В то туманное июньское утро Трухин встал рано, предпочитая работу на восходе солнца. Это была привычка еще гимназическая, экзаменационная, когда он поднимался до света, выходил на крошечный балкон, на котором пристало стоять не рослому юноше, а скорее хрупкой Джульетте, и вглядывался в пустынную Еленинскую. Где-то ближе к Волге уже кипела жизнь, гремели бочки водовозов, и на Молочном Валу плескались голоса босяков. Но здесь в центре стояла влажная серебряная тишина, такая густая и плотная, что, постепенно поднимаясь кверху, была почти видима. Она обещала солнечный день, упоенный пересвист птиц и веру, что все на свете легко, что все вокруг счастливы так же, как он, Федор Трухин, обладатель сильного красивого тела, синих глаз, бездонного источника доброты и радости.
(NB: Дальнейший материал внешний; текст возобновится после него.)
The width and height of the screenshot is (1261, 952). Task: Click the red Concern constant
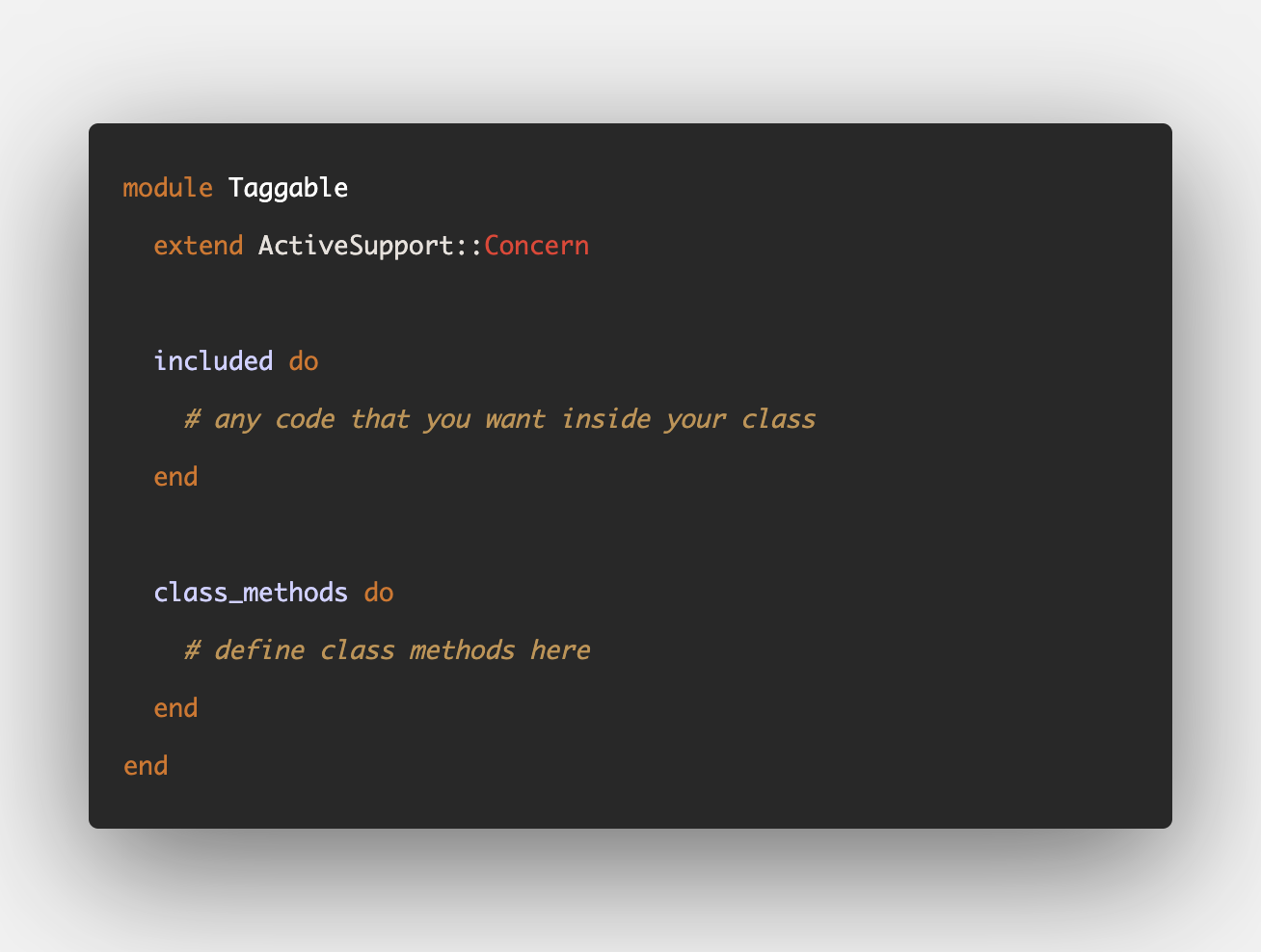pyautogui.click(x=536, y=245)
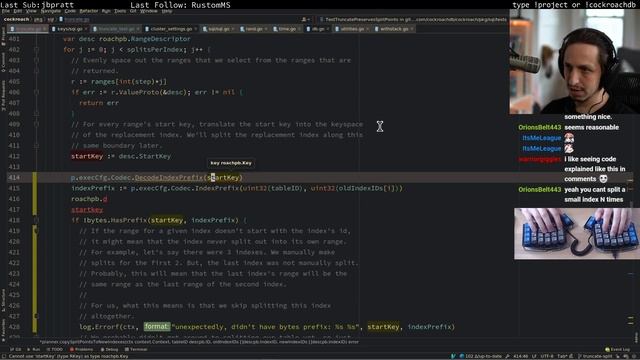This screenshot has height=360, width=640.
Task: Open the Terminal tool window
Action: click(136, 349)
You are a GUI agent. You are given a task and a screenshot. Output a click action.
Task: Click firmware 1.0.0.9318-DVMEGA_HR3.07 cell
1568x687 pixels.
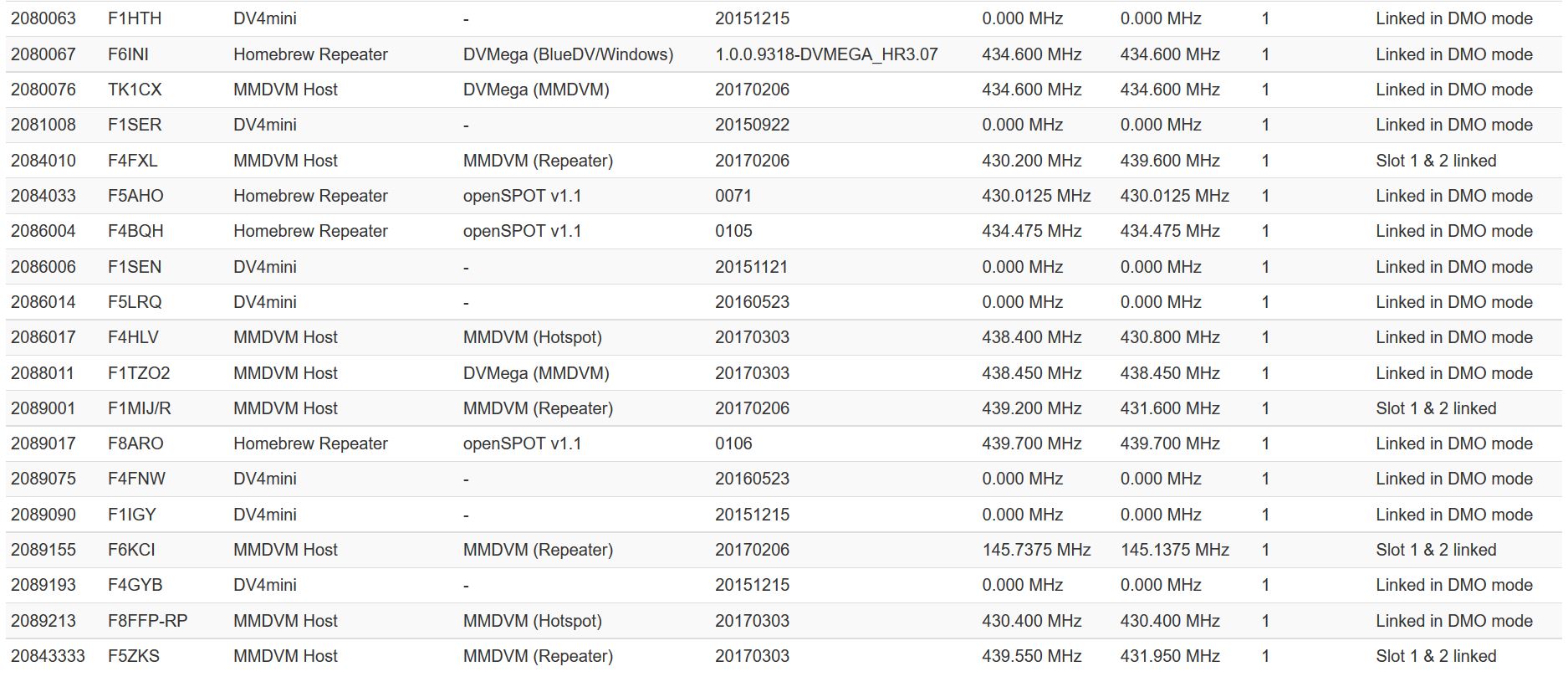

Он уже предвкушал холодное молоко с куском ржаного, заботливо оставленного няней на буфете, а потом по мере выучивания билетов коротенький хвостик красной тесьмы, что выглядывала из-под Машиной шали, уложенной у него на столе. Это сестра, переживавшая за него всегда и гордившаяся им больше всех братьев, по обычаю своей григоровской гимназии, навязывала на тесемку через равные промежутки кусочек пастилы, грушу бэра, конфетку грильядин и прочие девичьи лакомства, чтобы, выучив пару билетов, он потянул за кончик и насладился заслуженной наградой. И Федор уже заранее предвкушал удовлетворение от того, что знания и мысли так ровно и складно укладываются в голове, что дух свободно владеет телом и что вечером можно будет все-таки тайком махнуть в театр… И все это называлось счастьем.